In a discussion of their findings, the researchers noted that the SVR rates for genotype 1 patients in this study were higher than the rates typically seen in previous studies of mostly Caucasian patients, but is in keeping with rates observed in prior Taiwanese studies. The higher SVR rate in this study, they suggested, might be due to lower pretreatment HCV viral load and lower mean body weight.
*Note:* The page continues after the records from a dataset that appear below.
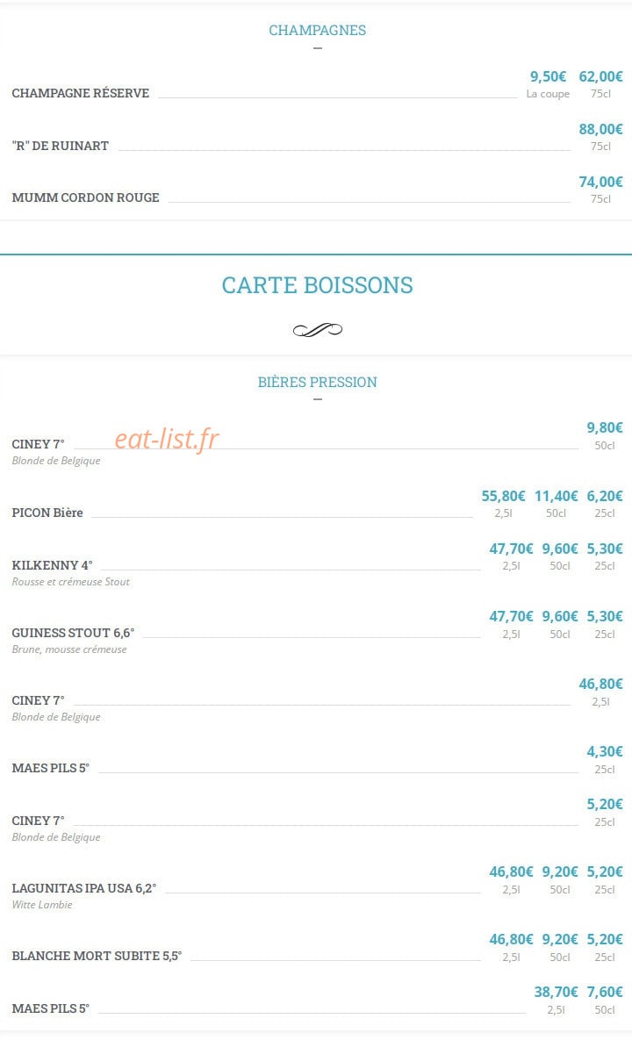Click the Bières Pression section heading
The height and width of the screenshot is (1040, 632).
[317, 382]
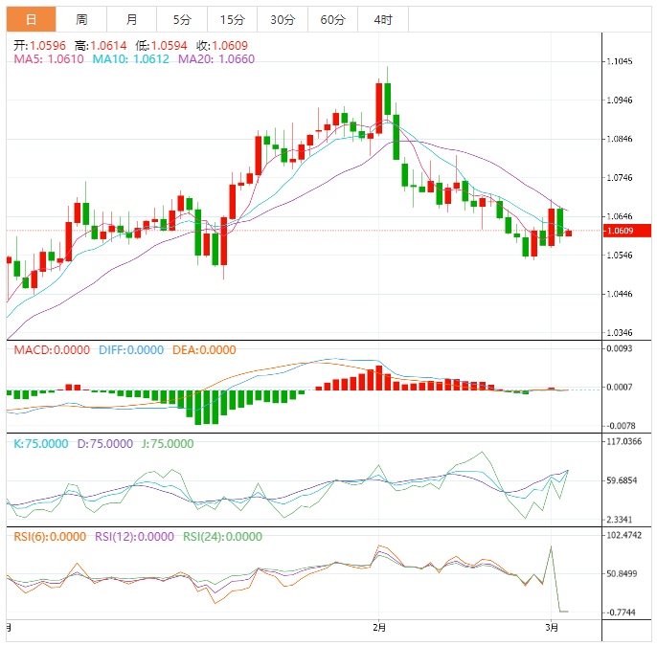The image size is (657, 646).
Task: Click the red 1.0609 current price tag
Action: coord(627,231)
"Although our study showed that peginterferon alfa-2a plus ribavirin is effective in eradicating hepatitis C in patients chronically infected with both HBV and HCV," the researchers continued, "it remains to be determined whether this regimen also is suitable for dually infected patients who are positive for HBeAg and have a higher hepatitis B viral load."

In an accompanying editorial entitled "Releasing the Enemy Within," Stuart Gordona of Henry Ford Hospital in Detroit and Kenneth Sherman from the University of Cincinnati College of Medicine discussed the reciprocal inhibitory relationship between of HBV and HCV and its implications for HBV-HCV coinfected individuals.

The authors offered more questions than answers, demonstrating the need for further research in this area: "Will these results translate to the non-Asian, higher body mass index population? Are the results applicable to the HBeAg positive (or HBV-dominant) coinfected cohort? Should we be checking HBV DNA levels [in] our HCV monoinfected patients? …Should oral nucleoside/nucleotide analogs be added preemptively to obviate HBV reactivation?"

Finally, they asked, "as we enter a new HCV antiviral era that may include triple therapy regimens (interferon, ribavirin, and HCV protease or polymerase inhibitors), how will these new agents interact with HBV in the coinfected population?"

National Taiwan University College of Medicine and National Taiwan University Hospital, Taipei, Taiwan; Kaohsiung Medical University Hospital, Kaohsiung, Taiwan; Chang Gung Memorial Hospital-Kaohsiung, Kaohsiung, Taiwan; Changhua Christian Hospital, Changhua, Taiwan; Taipei City Hospital, Ren-Ai Branch, Taipei, Taiwan; Chi Mei Medical Center, Tainan, Taiwan; Tri-Service General Hospital, Taipei, Taiwan; Chia-Yi Chang Gung Memorial Hospital, Chiayi Hsien, Taiwan; Cathay General Hospital, Taipei, Taiwan.

4/10/09

References

CJ Liu, WL Chuang, CM Lee, and others. Peginterferon Alfa-2a Plus Ribavirin for the Treatment of Dual Chronic Infection With Hepatitis B and C Viruses. Gastroenterology 136(2): 496-504. February 2009. (Abstract).

SC Gordona and KE Sherman. Treatment of HBV/HCV Coinfection: Releasing the Enemy Within. Gastroenterology 136(2): 393-396. February 2009.